### Problem to work on
Each line of the records below needs repeating exactly. Skip the pictures.

### Record excerpts
++++++++
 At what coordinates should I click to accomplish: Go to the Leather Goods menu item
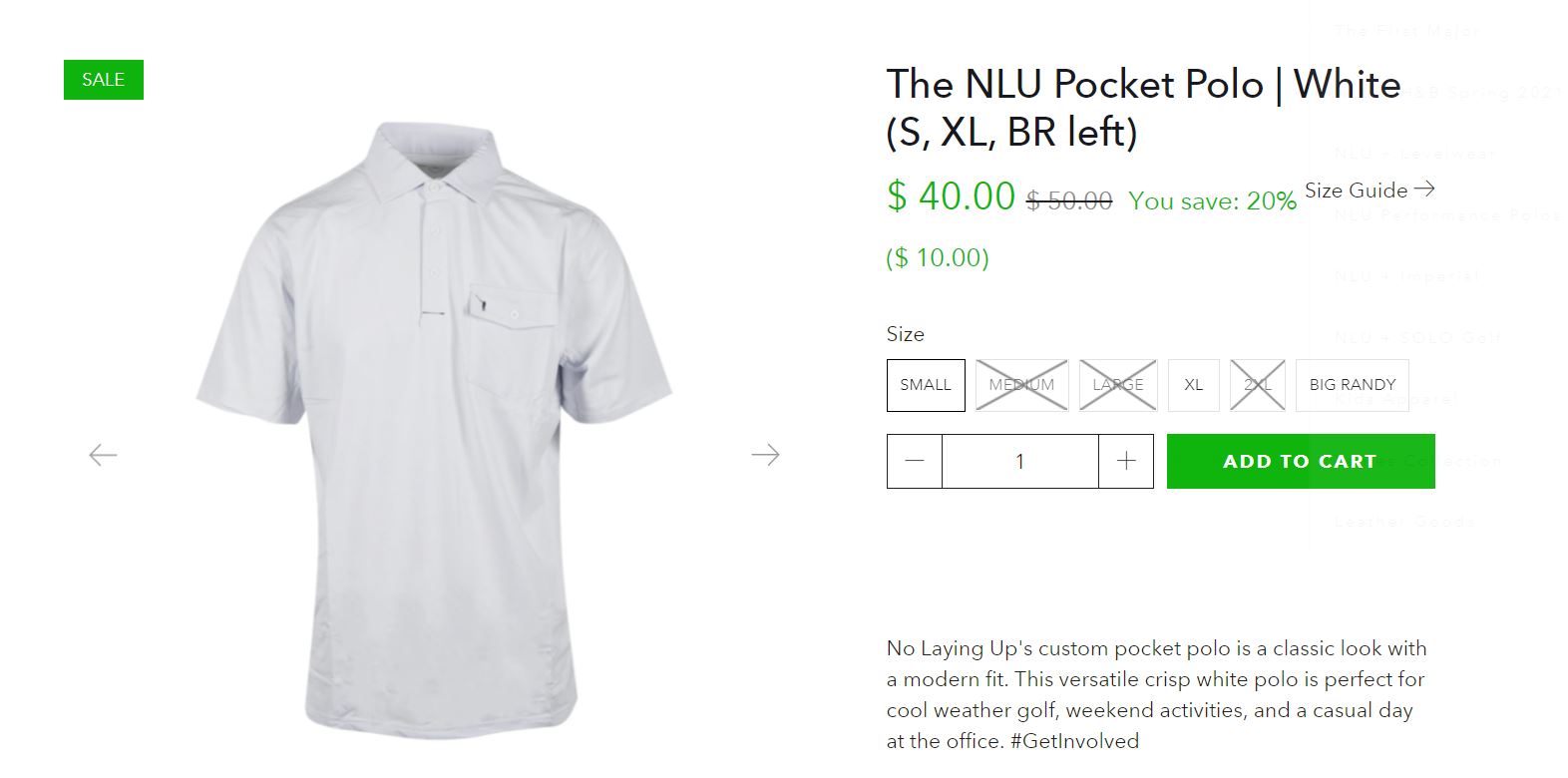1404,522
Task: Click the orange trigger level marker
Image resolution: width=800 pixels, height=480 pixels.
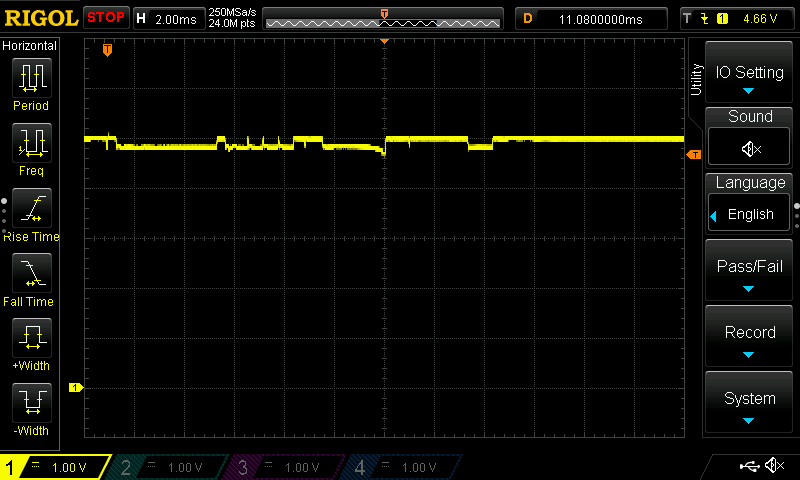Action: click(691, 154)
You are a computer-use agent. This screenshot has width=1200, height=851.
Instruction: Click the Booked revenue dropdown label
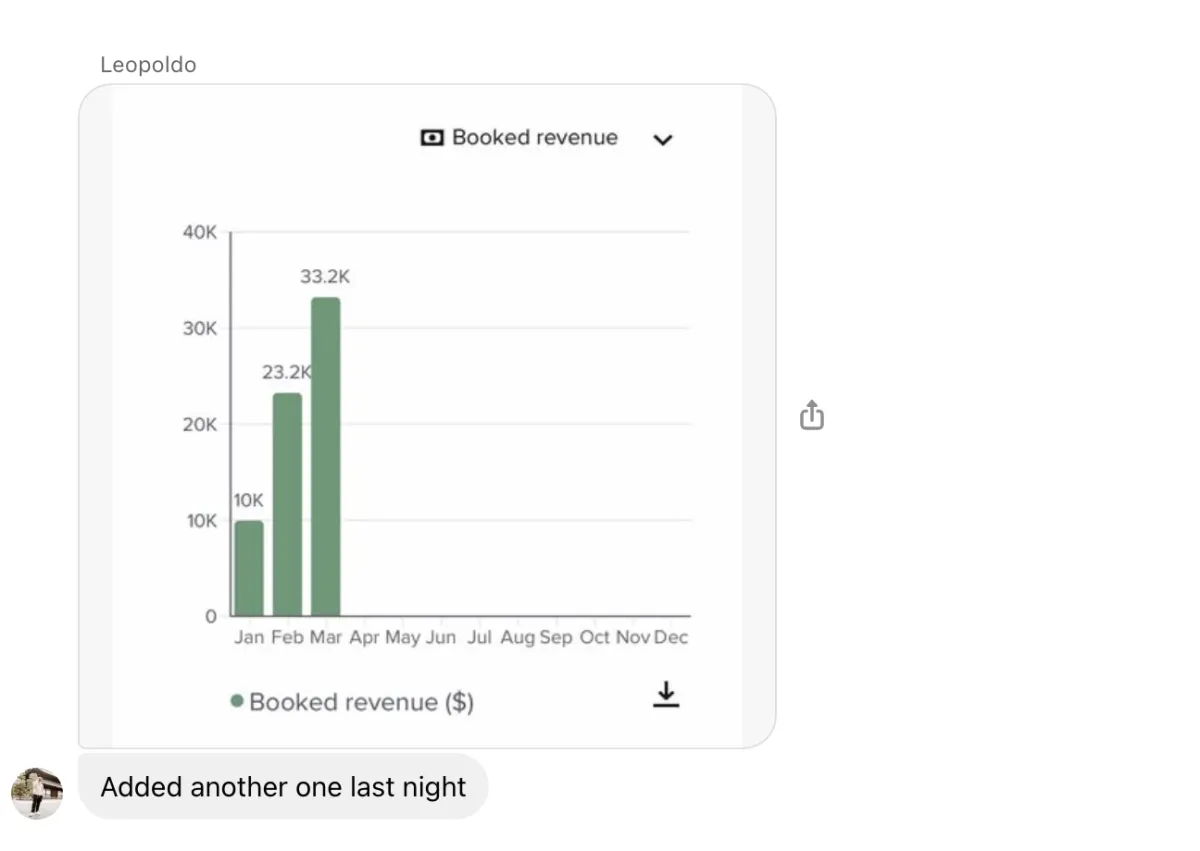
++++++++
### Response to the exercise
 At what coordinates should I click to accomplish: Go to the Leather Goods menu item
1404,522
Task: Click the orange trigger level marker
Image resolution: width=800 pixels, height=480 pixels.
Action: click(691, 154)
You are a computer-use agent. This screenshot has width=1200, height=851.
Instruction: Click the Booked revenue dropdown label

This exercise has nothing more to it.